### [WHAT THE EXERCISE ASKS]
Whatever appears in the records, write it out again exactly.

### [Stored records]
☆ ☆ ☆ ☆ ☆
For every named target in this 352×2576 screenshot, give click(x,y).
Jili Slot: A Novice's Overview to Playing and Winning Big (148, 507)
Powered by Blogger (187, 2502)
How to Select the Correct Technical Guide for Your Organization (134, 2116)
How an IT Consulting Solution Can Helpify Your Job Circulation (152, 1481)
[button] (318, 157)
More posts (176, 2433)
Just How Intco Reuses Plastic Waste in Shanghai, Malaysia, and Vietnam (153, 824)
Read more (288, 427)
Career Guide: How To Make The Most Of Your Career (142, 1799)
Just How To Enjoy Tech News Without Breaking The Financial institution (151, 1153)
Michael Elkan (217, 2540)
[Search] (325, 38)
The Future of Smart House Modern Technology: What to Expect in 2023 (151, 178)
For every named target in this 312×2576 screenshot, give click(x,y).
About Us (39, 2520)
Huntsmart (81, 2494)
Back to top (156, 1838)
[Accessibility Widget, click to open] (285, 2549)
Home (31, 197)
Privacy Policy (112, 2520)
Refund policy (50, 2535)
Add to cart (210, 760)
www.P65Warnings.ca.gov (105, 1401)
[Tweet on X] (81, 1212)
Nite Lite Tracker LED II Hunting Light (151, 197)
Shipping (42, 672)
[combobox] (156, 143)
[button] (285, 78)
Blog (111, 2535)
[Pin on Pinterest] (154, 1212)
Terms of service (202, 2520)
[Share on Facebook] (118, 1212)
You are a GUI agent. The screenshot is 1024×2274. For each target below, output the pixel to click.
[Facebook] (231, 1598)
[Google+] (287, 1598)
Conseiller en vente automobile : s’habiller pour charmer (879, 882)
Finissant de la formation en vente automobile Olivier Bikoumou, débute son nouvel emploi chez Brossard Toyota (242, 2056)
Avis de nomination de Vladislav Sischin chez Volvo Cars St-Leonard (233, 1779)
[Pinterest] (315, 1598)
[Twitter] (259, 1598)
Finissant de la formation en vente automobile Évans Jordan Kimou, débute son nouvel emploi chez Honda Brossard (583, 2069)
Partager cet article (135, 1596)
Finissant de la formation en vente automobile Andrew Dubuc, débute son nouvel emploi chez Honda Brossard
☆ ☆ ☆ ☆ ☆
### [WRITTEN RESPONSE]
For every named target in this 352×2576 screenshot, give click(x,y).
Jili Slot: A Novice's Overview to Playing and Winning Big (148, 507)
Powered by Blogger (187, 2502)
How to Select the Correct Technical Guide for Your Organization (134, 2116)
How an IT Consulting Solution Can Helpify Your Job Circulation (152, 1481)
[button] (318, 157)
More posts (176, 2433)
Just How Intco Reuses Plastic Waste in Shanghai, Malaysia, and Vietnam (153, 824)
Read more (288, 427)
Career Guide: How To Make The Most Of Your Career (142, 1799)
Just How To Enjoy Tech News Without Breaking The Financial institution (151, 1153)
Michael Elkan (217, 2540)
[Search] (325, 38)
The Future of Smart House Modern Technology: What to Expect in 2023 (151, 178)
For every named target in this 312×2576 screenshot, give click(x,y).
About Us (39, 2520)
Huntsmart (81, 2494)
Back to top (156, 1838)
[Accessibility Widget, click to open] (285, 2549)
Home (31, 197)
Privacy Policy (112, 2520)
Refund policy (50, 2535)
Add to cart (210, 760)
www.P65Warnings.ca.gov (105, 1401)
[Tweet on X] (81, 1212)
Nite Lite Tracker LED II Hunting Light (151, 197)
Shipping (42, 672)
[combobox] (156, 143)
[button] (285, 78)
Blog (111, 2535)
[Pin on Pinterest] (154, 1212)
Terms of service (202, 2520)
[Share on Facebook] (118, 1212)
You are a GUI agent. The screenshot is 1024×2274. For each target below, output the pixel to click.
[Facebook] (231, 1598)
[Google+] (287, 1598)
Conseiller en vente automobile : s’habiller pour charmer (879, 882)
Finissant de la formation en vente automobile Olivier Bikoumou, débute son nouvel emploi chez Brossard Toyota (242, 2056)
Avis de nomination de Vladislav Sischin chez Volvo Cars St-Leonard (233, 1779)
[Pinterest] (315, 1598)
[Twitter] (259, 1598)
Finissant de la formation en vente automobile Évans Jordan Kimou, débute son nouvel emploi chez Honda Brossard (583, 2069)
Partager cet article (135, 1596)
Finissant de la formation en vente automobile Andrew Dubuc, débute son nouvel emploi chez Honda Brossard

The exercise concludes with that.